I will load the remaining boxes into a borrowed van and drive them to O’Briens Pub & Grocer in the heart of Athy. O’Briens is one of those uniquely Irish relics: a genuine pub-shop.  A smorgasbord of everyday necessities – light bulbs, dog food, shampoo, Barry’s Tea, tissues, fire-lighters – clutter the shelves behind the till.  

Frosted saloon doors divide the shop from a dinky pub in the rear. I will carry the veg boxes through the pub, down the back hall and out into the shelter of an old cabinet in the rear yard. There they will sit until the customers file in to pick them up.

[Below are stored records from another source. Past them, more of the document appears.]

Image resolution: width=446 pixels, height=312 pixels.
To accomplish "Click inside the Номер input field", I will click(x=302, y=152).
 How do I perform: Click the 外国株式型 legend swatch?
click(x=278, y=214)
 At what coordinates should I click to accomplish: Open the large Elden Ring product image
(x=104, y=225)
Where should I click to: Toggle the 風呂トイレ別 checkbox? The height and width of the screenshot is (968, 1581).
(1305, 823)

Judith runs the show. She ventured home from New Jersey USA to run the family business, taking over from her late father. We will swap the chat as I stack a few of our surplus salad bags into a fridge between the Lucozade and sliced ham. Over the course of a week, Judith might shift five of them, at €2.50 a pop.

But all of that comes tomorrow. There is still much to do today. I sink the tongs of the garden fork into the soft soil and tug up a slender stem. Roots pop with the pong of fresh green garlic. Twenty-two veg boxes to fill and a bundle of three for each will do nicely.

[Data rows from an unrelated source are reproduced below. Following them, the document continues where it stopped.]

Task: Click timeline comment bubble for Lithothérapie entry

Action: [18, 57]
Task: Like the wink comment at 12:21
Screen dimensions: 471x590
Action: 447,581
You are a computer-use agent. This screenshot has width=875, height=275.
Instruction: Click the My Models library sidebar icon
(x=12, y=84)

A recent dose of compost tea has boosted the spirits of our purple sprouting broccoli. I snip at the florets with a scissors and slowly fill a crate. I heft the load and estimate it at a kilo and a half.

As I work, I juggle numbers in my head, puzzling out how to divide the harvest amongst our customers. Eight large boxes, seven medium boxes, seven small boxes: the weekly yield must be divvied up between them.

There is no great science behind it. I pull my Smartphone from a pocket, rub a finger to clear the muck-smeared screen, and open Google Docs to check my list of who’s getting what. I tapped the list out this morning.

It’s a rough art, dividing the harvest. I never planned on beetroot bunches this week but now our early beets are rushing to seed, I either improvise or lose the crop. I pull seven plants at a go and bunch them with elastic bands. The candy-cane stalks fan out in brollies of vibrant green leaves, all of them ribbed with blood-red veins.

Every week I dispatch a brief video to our customer WhatsApp group. A one-take wonder, the Smartphone shakily held out in one hand, while I gabble about the garden crops in the box. I make a mental note to Google the benefits of mini beetroot, as well as the fresh young leaves. This week, I’ll make a feature out of them.

I’ll remind our customers of the seasonal journey. The way diverges from the polished predictability of the supermarket aisles. Instead of trolleys, strip-lights and predictable sizes, the smell of soil, the ooze of health, the surprising textures of fresh-picked veg.

I carry my haul of piquant garlic, green broccoli and bunched beetroot back to the shade of the packing shed. The sun hides again behind a grey wall of cloud. Soon the heavy drum-beat of rain sounds on the corrugated roof.

I retreat to the kitchen for a warming cup of coffee. While the kettle hums to boil, I stand by the window and watch the dark earth drink the falling sky.